Prominent Maldivian blogger and journalist Ismail ‘Hilath’ Rasheed is
in a critical condition after he was stabbed in the neck near his house
in Male’ on Monday evening.
Police Sub-Inspector Hassan Haneef confirmed that Rasheed was stabbed
around 8:15pm and was undergoing emergency treatment in ADK hospital.
No arrests have been made, “however there is CCTV in the area and we are trying to get something on it,” Haneef stated.
Police had cordoned off the area around the blood-stained pavement at
time of press. There was on Monday evening no indication as to the
motivation of the attack.
An informed source at ADK hospital said Rasheed was bleeding but
conscious when he was brought to the hospital, and that he was expected
to remain in surgery until 2:30am.
“They slit his throat clean through the trachea, and missed a vital
artery by millimetres,” the source said, around 11:30pm, giving Rasheed a
“five percent chance … It doesn’t look good.”
Early on Tuesday morning the source reported that Rasheed’s condition
had stabilised: “He’ll be in intensive care for a couple of days. He’s
breathing through a tube now.”
Sub-Inspector Haneef said a second individual was stabbed in the back
at 11:00pm near Male’s garbage dump and had been taken to Indira Gandhi
Memorial Hospital (IGMH) in a critical condition. Local media reported
that the victim was believed to be a Bangladeshi national.
Second attack
Rasheed, a once outspoken blogger against extremism and former editor
of newspaper Haveeru, was previously attacked by a group of men on
December 10, 2011 – Human Rights Day – while attending a protest calling
for religious tolerance.
A group of men attacked the protesters with stones, and Rasheed was taken to IGMH with a fractured skull.
He was subsequently arrested by police for questioning over his involvement in the protest gathering, and jailed for over three weeks.
Amnesty International declared him a ‘prisoner of conscience’,
and said it was “dismayed that instead of defending Ismail ‘Khilath’
Rasheed, who has peacefully exercised his right to freedom of the
expression, the government of Maldives has detained him. Moreover, the
government has taken no action to bring to justice those who attacked
the ‘silent’ demonstrators, even though there is credible photographic
evidence of the attack.”
The Foreign Ministry subsequently called for an investigation “by relevant authorities” into the attack on the protest.
Reporters Without Borders (RSF) also condemned both the December 10
attack on Rasheed and his arrest, noting that he was not only one of the
country’s leading free speech advocates, but one of the few Maldivians
bloggers to write under his own name.
“The Maldivian constitution bans the promotion of any religion other
than Islam but guarantees freedom of assembly and expression as long as
it does not contravene Islam.
Rasheed professes to be an adherent of
Sufism, which emphasises the inner, spiritual dimension of Islam,” RSF
stated at the time.
Censored blogger
Rasheed’s popular and controversial blog, www.hilath.com, was blocked in November 2011
by the Communications Authority of the Maldives (CAM) on the order of
the Ministry of Islamic Affairs. The Ministry made the request on the
grounds that the site contained anti-Islamic material, CAM confirmed at
the time.
Hilath claimed he was being censored for expressing his version of
Islam, and called for more freedom of interpretation within the faith.
“I call upon all concerned to amend the clause in the constitution
which requires all Maldivians to be Sunni Muslims only,” his statement
read. “‘Unto you your religion and unto me my religion,’ and ‘There is
no compulsion in religion’,” he said, quoting Qur’an 109:6 and 2:256.

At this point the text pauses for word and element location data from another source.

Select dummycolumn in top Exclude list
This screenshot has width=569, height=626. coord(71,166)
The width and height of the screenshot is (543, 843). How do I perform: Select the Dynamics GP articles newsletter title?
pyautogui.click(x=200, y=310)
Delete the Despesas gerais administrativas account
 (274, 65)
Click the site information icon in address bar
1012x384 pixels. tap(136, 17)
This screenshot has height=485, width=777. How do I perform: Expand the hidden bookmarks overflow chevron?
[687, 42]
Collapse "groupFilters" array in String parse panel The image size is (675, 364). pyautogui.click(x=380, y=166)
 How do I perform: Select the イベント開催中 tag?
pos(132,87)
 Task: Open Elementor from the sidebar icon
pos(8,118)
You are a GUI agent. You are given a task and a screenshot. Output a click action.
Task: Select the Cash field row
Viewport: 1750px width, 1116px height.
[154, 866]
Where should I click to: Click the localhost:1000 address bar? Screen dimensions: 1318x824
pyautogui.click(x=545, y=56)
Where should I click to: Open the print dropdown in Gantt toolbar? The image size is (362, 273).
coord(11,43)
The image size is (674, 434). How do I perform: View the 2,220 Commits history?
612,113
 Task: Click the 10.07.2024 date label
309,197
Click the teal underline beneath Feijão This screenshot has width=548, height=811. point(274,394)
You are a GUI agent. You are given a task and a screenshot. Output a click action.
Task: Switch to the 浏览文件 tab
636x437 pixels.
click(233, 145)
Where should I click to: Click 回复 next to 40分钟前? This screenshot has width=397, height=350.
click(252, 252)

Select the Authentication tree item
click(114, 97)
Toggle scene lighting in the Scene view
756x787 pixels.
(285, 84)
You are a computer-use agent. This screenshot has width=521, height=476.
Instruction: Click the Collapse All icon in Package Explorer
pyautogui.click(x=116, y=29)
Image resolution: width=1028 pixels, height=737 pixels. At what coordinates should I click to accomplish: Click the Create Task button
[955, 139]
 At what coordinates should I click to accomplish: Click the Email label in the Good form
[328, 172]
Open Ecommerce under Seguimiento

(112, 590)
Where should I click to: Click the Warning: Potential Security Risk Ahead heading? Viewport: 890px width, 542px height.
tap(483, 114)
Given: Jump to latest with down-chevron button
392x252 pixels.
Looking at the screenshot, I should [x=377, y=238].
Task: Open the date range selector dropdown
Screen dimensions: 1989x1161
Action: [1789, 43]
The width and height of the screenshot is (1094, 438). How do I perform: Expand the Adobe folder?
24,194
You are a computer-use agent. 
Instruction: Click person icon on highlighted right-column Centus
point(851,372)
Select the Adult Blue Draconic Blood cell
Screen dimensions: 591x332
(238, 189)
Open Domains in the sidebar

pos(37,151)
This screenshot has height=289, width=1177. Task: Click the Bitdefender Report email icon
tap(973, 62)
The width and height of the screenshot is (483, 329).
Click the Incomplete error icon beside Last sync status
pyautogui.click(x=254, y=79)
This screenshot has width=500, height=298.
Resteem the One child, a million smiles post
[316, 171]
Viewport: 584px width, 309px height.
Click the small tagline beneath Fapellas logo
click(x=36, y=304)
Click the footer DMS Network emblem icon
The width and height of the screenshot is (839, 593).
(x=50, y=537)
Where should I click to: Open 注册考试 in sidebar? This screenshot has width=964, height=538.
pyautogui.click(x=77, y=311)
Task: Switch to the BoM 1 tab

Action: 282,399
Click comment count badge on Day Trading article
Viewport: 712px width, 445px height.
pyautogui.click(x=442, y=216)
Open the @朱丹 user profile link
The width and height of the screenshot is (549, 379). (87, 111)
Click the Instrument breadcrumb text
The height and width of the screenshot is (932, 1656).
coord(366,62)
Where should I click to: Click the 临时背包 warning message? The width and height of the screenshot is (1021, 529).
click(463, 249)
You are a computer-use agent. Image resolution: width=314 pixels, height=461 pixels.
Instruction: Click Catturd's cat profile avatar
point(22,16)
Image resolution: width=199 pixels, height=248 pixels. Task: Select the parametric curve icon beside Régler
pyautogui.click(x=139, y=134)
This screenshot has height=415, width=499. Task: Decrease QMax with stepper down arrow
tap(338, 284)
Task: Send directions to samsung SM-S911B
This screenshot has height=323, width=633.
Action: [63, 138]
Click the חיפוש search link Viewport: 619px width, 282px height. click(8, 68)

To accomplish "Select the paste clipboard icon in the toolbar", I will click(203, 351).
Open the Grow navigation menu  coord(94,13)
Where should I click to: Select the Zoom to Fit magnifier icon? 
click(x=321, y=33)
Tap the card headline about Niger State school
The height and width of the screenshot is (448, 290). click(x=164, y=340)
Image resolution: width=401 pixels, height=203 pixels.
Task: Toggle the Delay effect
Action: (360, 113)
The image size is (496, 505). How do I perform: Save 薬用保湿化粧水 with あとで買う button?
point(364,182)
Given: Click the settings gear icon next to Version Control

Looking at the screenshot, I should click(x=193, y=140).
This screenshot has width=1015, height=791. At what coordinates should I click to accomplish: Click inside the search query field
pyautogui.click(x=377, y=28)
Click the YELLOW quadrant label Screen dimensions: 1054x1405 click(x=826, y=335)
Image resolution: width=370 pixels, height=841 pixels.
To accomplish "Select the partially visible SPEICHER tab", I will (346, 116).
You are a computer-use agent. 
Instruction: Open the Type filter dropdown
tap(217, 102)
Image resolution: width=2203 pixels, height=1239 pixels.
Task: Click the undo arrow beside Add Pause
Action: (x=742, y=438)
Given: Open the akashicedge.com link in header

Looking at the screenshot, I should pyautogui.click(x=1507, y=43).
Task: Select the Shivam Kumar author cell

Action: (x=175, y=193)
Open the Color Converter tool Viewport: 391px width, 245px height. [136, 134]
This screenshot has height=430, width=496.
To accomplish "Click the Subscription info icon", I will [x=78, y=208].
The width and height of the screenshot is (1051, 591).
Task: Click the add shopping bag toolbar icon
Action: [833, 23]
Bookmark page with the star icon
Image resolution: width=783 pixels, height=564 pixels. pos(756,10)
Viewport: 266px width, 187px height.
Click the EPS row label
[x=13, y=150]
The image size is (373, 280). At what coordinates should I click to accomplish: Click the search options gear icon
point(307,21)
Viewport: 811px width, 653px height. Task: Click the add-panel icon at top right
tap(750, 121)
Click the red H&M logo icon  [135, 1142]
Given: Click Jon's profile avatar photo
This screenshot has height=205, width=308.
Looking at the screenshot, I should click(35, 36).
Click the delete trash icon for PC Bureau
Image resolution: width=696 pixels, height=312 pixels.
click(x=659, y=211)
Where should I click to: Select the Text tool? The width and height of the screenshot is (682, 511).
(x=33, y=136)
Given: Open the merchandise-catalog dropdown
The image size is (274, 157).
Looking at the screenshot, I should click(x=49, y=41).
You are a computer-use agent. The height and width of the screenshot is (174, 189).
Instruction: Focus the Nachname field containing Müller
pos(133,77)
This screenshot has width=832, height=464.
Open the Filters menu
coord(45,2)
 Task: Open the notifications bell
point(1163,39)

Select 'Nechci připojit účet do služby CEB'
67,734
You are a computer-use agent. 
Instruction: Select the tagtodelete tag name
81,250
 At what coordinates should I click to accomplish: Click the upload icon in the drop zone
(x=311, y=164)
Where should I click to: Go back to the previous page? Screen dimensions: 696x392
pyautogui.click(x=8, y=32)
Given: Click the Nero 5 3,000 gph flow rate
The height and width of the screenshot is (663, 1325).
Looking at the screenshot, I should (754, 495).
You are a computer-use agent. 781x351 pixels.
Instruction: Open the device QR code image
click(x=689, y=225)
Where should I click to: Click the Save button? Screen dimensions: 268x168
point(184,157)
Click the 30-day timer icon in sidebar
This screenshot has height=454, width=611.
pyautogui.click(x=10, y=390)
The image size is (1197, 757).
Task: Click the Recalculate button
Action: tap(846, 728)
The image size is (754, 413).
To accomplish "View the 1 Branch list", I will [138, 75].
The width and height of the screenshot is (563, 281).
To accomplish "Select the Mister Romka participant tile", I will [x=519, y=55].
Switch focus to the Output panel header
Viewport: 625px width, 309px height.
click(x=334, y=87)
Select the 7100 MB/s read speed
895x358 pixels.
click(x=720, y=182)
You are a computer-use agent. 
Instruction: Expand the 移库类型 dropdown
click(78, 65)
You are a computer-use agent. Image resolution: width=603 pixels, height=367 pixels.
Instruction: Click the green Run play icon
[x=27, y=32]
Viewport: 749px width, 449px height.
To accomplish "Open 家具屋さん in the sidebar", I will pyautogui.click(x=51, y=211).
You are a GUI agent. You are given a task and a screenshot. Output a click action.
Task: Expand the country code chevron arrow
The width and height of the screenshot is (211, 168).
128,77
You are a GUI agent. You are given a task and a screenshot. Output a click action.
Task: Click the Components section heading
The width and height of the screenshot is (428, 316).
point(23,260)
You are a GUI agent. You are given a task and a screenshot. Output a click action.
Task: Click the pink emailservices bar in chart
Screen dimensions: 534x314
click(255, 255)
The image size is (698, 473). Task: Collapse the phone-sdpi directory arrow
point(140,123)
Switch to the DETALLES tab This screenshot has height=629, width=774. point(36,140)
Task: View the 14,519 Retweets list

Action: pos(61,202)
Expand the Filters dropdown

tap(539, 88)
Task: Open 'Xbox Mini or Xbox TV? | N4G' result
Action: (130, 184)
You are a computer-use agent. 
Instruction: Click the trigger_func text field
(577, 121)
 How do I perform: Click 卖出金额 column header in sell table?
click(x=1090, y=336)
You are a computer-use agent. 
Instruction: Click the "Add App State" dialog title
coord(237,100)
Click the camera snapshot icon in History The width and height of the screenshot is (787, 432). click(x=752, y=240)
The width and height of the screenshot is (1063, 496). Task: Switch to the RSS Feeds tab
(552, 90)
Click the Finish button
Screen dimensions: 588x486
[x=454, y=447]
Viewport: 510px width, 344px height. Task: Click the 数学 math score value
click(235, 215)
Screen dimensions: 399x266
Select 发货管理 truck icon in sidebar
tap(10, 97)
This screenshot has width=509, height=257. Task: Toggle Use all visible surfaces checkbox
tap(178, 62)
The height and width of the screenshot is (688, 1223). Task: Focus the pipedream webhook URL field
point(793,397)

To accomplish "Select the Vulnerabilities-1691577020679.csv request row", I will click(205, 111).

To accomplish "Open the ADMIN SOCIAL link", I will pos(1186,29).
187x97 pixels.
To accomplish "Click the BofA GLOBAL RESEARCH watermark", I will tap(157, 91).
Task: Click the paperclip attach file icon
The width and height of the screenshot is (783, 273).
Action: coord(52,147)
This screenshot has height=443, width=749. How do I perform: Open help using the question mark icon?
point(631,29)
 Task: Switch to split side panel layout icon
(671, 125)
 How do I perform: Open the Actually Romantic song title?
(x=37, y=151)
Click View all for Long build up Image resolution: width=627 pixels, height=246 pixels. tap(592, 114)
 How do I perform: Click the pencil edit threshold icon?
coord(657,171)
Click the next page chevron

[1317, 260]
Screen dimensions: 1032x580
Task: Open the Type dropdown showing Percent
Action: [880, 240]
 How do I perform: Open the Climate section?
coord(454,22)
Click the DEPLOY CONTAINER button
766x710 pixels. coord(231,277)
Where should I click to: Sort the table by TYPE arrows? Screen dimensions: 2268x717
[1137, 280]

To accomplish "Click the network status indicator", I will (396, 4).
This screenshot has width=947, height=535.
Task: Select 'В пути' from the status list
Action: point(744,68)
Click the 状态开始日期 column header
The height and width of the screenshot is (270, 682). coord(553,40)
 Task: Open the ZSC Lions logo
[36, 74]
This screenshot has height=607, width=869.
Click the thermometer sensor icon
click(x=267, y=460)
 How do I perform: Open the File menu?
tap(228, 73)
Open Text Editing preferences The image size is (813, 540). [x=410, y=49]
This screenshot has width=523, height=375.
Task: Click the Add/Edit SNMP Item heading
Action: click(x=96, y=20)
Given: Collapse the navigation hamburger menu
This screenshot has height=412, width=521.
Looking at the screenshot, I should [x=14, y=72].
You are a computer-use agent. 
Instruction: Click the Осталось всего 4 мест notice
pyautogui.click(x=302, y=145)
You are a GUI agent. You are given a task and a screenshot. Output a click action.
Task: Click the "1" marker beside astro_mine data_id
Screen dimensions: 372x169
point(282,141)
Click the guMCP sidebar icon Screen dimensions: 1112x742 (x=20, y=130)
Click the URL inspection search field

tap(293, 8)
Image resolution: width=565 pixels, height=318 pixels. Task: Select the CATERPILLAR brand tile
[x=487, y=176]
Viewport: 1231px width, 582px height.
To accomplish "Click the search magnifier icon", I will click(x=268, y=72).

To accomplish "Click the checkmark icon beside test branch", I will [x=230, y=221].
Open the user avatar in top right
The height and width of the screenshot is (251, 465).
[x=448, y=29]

Hilath claimed at the time that the blocking of his website had a
political edge: “If Sunni Muslims are the conservatives, then the Sufi
Muslims are the liberals,” he told Minivan News. “I think this is a
conservative attack on the site. They think if you’re not a Sunni,
you’re an unbeliever.”
Following the blocking of his blog and his attack in December,
Rasheed became less outspoken on the subject of religion and withdrew
from the public spotlight.
On May 12 he tweeted
his intention to stop blogging altogether, and stated that he had
“repented and am now a Muslim. But a very tolerant one at that.”